Mapping Twitter Topic Networks: From Polarized Crowds to Community Clusters
Summary of Findings
Polarized Crowds: Political conversations on Twitter
Conversations on Twitter create networks with identifiable contours as people reply to and mention one another in their tweets. These conversational structures differ, depending on the subject and the people driving the conversation. Six structures are regularly observed: divided, unified, fragmented, clustered, and inward and outward hub and spoke structures. These are created as individuals choose whom to reply to or mention in their Twitter messages and the structures tell a story about the nature of the conversation.
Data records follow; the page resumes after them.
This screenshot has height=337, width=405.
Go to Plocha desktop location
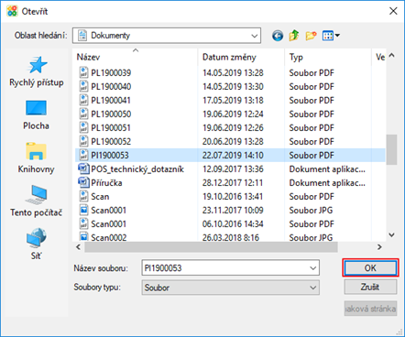click(x=36, y=115)
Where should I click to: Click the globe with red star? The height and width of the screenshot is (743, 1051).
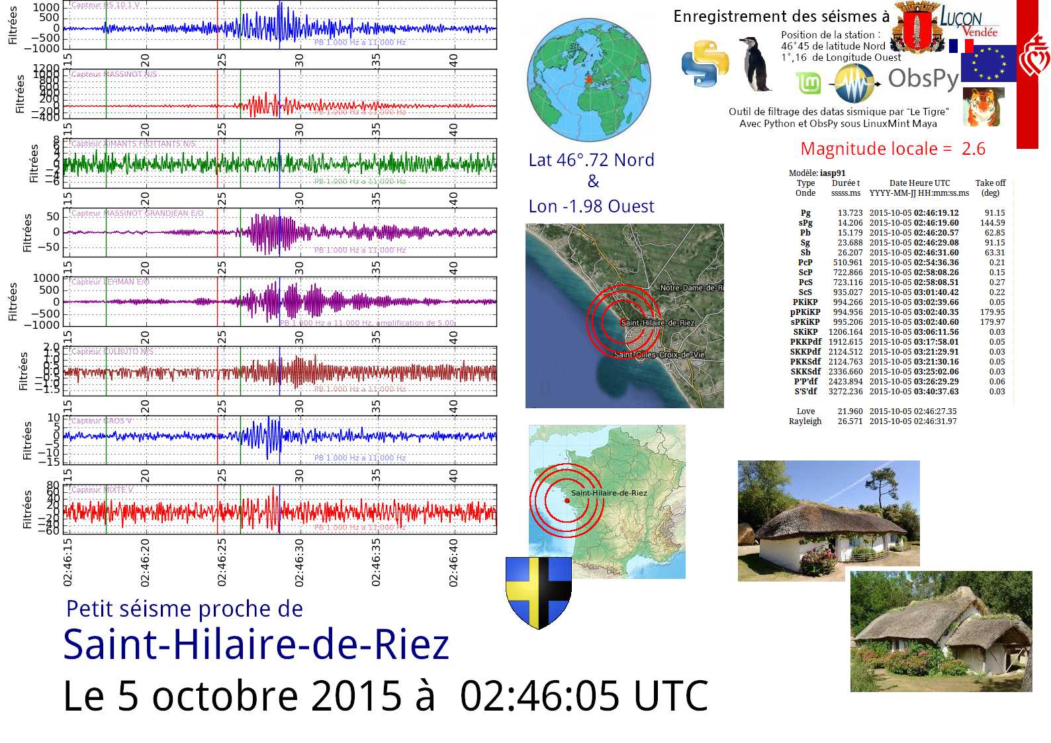pos(588,80)
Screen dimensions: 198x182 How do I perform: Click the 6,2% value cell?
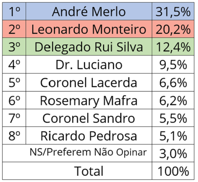point(173,100)
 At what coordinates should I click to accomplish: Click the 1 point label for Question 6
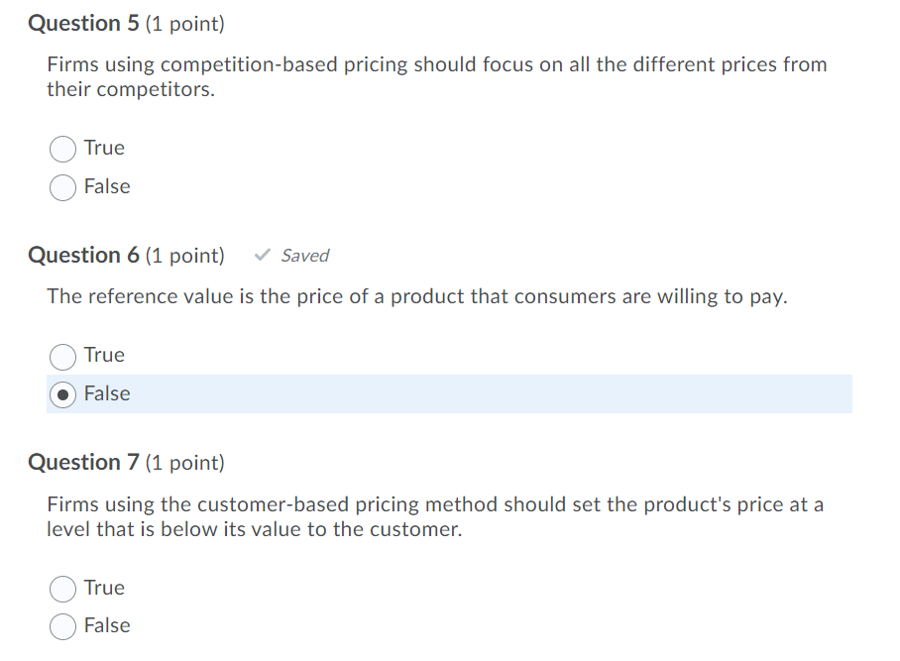click(183, 256)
If a topic is political, it is common to see two separate, polarized crowds take shape. They form two distinct discussion groups that mostly do not interact with each other. Frequently these are recognizably liberal or conservative groups. The participants within each separate group commonly mention very different collections of website URLs and use distinct hashtags and words. The split is clearly evident in many highly controversial discussions: people in clusters that we identified as liberal used URLs for mainstream news websites, while groups we identified as conservative used links to conservative news websites and commentary sources. At the center of each group are discussion leaders, the prominent people who are widely replied to or mentioned in the discussion. In polarized discussions, each group links to a different set of influential people or organizations that can be found at the center of each conversation cluster.
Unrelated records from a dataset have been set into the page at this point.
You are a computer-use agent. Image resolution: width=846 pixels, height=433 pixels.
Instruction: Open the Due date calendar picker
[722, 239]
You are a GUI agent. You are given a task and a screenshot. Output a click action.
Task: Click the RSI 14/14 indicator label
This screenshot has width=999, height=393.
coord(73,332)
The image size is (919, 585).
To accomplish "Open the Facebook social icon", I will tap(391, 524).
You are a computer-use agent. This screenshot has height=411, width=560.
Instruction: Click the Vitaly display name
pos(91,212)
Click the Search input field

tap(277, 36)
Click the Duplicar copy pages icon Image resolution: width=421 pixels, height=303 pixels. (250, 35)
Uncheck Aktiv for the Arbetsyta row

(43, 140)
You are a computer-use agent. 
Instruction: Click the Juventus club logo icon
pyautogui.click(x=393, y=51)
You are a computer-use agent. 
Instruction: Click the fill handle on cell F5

While these polarized crowds are common in political conversations on Twitter, it is important to remember that the people who take the time to post and talk about political issues on Twitter are a special group. Unlike many other Twitter members, they pay attention to issues, politicians, and political news, so their conversations are not representative of the views of the full Twitterverse. Moreover, Twitter users are only 18% of internet users and 14% of the overall adult population. Their demographic profile is not reflective of the full population. Additionally, other work by the Pew Research Center has shown that tweeters’ reactions to events are often at odds with overall public opinion— sometimes being more liberal, but not always. Finally, forthcoming survey findings from Pew Research will explore the relatively modest size of the social networking population who exchange political content in their network.
Still, the structure of these Twitter conversations says something meaningful about political discourse these days and the tendency of politically active citizens to sort themselves into distinct partisan camps. Social networking maps of these conversations provide new insights because they combine analysis of the opinions people express on Twitter, the information sources they cite in their tweets, analysis of who is in the networks of the tweeters, and how big those networks are. And to the extent that these online conversations are followed by a broader audience, their impact may reach well beyond the participants themselves.
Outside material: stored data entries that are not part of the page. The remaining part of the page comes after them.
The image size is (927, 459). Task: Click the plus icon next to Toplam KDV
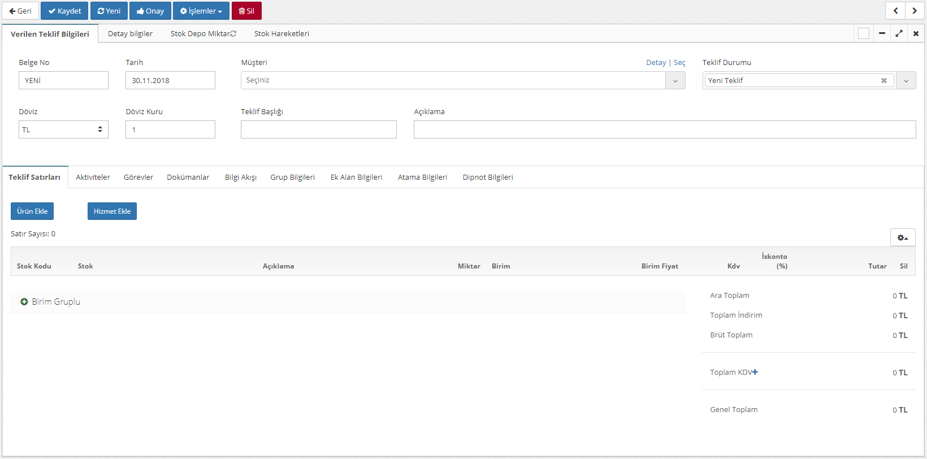755,372
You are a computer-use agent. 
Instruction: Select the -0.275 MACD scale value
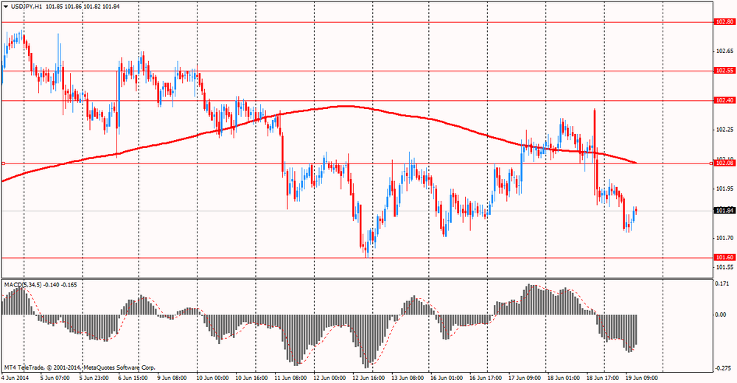click(722, 368)
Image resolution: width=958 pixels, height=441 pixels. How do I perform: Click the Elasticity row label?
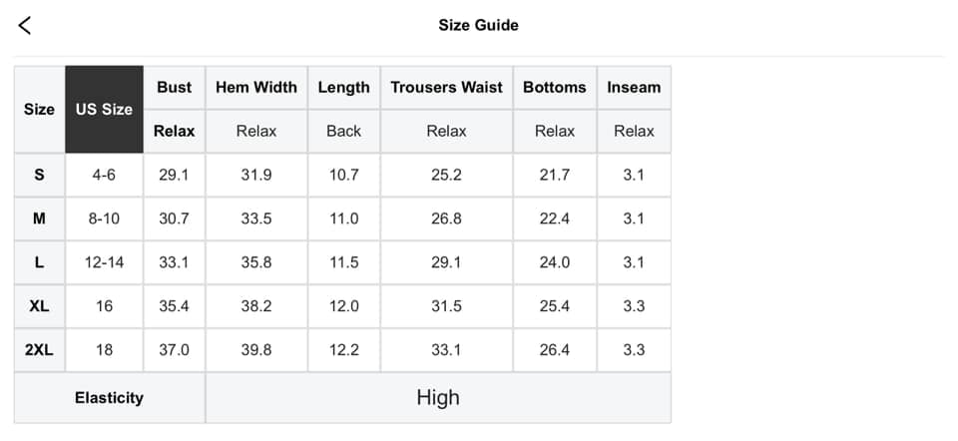click(109, 398)
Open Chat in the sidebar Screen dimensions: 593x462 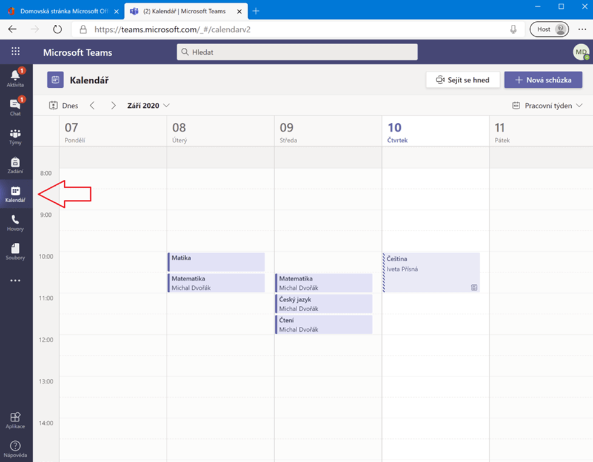coord(16,107)
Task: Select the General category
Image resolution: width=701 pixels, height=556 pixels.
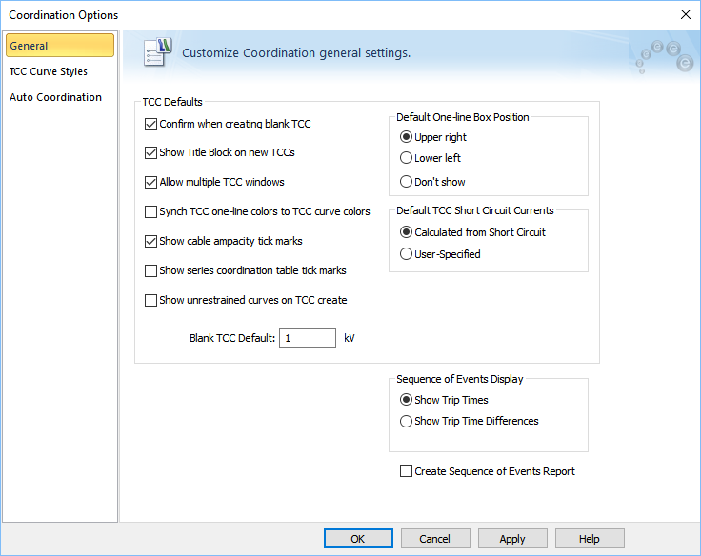Action: [x=59, y=46]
Our approach combines analysis of the size and structure of the network and its sub-groups with analysis of the words, hashtags and URLs people use. Each person who contributes to a Twitter conversation is located in a specific position in the web of relationships among all participants in the conversation. Some people occupy rare positions in the network that suggest that they have special importance and power in the conversation.
Social network maps of Twitter crowds and other collections of social media can be created with innovative data analysis tools that provide new insight into the landscape of social media. These maps highlight the people and topics that drive conversations and group behavior – insights that add to what can be learned from surveys or focus groups or even sentiment analysis of tweets. Maps of previously hidden landscapes of social media highlight the key people, groups, and topics being discussed.
Conversational archetypes on Twitter
The Polarized Crowd network structure is only one of several different ways that crowds and conversations can take shape on Twitter. There are at least six distinctive structures of social media crowds which form depending on the subject being discussed, the information sources being cited, the social networks of the people talking about the subject, and the leaders of the conversation. Each has a different social structure and shape: divided, unified, fragmented, clustered, and inward and outward hub and spokes.
After an analysis of many thousands of Twitter maps, we found six different kinds of network crowds.
Polarized Crowd: Polarized discussions feature two big and dense groups that have little connection between them. The topics being discussed are often highly divisive and heated political subjects. In fact, there is usually little conversation between these groups despite the fact that they are focused on the same topic. Polarized Crowds on Twitter are not arguing. They are ignoring one another while pointing to different web resources and using different hashtags.
Why this matters: It shows that partisan Twitter users rely on different information sources. While liberals link to many mainstream news sources, conservatives link to a different set of websites.
Tight Crowd: These discussions are characterized by highly interconnected people with few isolated participants. Many conferences, professional topics, hobby groups, and other subjects that attract communities take this Tight Crowd form.
Why this matters: These structures show how networked learning communities function and how sharing and mutual support can be facilitated by social media.
Brand Clusters: When well-known products or services or popular subjects like celebrities are discussed in Twitter, there is often commentary from many disconnected participants: These “isolates” participating in a conversation cluster are on the left side of the picture on the left). Well-known brands and other popular subjects can attract large fragmented Twitter populations who tweet about it but not to each other. The larger the population talking about a brand, the less likely it is that participants are connected to one another. Brand-mentioning participants focus on a topic, but tend not to connect to each other.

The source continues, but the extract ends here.